◆ Alıştırma gereksinimleri
Aşağıdaki listenin bütün satırlarını hiçbir değişiklik yapmadan birebir kopyalayın.

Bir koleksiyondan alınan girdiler
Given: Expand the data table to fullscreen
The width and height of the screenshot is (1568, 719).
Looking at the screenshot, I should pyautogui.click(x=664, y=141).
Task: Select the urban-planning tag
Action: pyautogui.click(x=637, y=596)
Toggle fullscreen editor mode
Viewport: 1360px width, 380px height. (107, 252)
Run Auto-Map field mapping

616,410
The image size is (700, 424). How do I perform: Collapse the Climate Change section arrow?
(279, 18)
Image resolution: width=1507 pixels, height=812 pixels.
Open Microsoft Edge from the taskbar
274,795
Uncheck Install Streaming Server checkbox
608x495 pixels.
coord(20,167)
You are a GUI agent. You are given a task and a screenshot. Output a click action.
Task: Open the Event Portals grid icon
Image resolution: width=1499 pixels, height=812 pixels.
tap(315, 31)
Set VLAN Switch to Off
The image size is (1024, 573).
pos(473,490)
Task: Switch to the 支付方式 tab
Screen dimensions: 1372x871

◆ Görev çıktısı
Given: Expand the data table to fullscreen
The width and height of the screenshot is (1568, 719).
Looking at the screenshot, I should pyautogui.click(x=664, y=141).
Task: Select the urban-planning tag
Action: pyautogui.click(x=637, y=596)
Toggle fullscreen editor mode
Viewport: 1360px width, 380px height. (107, 252)
Run Auto-Map field mapping

616,410
The image size is (700, 424). How do I perform: Collapse the Climate Change section arrow?
(279, 18)
Image resolution: width=1507 pixels, height=812 pixels.
Open Microsoft Edge from the taskbar
274,795
Uncheck Install Streaming Server checkbox
608x495 pixels.
coord(20,167)
You are a GUI agent. You are given a task and a screenshot. Output a click action.
Task: Open the Event Portals grid icon
Image resolution: width=1499 pixels, height=812 pixels.
tap(315, 31)
Set VLAN Switch to Off
The image size is (1024, 573).
pos(473,490)
Task: Switch to the 支付方式 tab
Screen dimensions: 1372x871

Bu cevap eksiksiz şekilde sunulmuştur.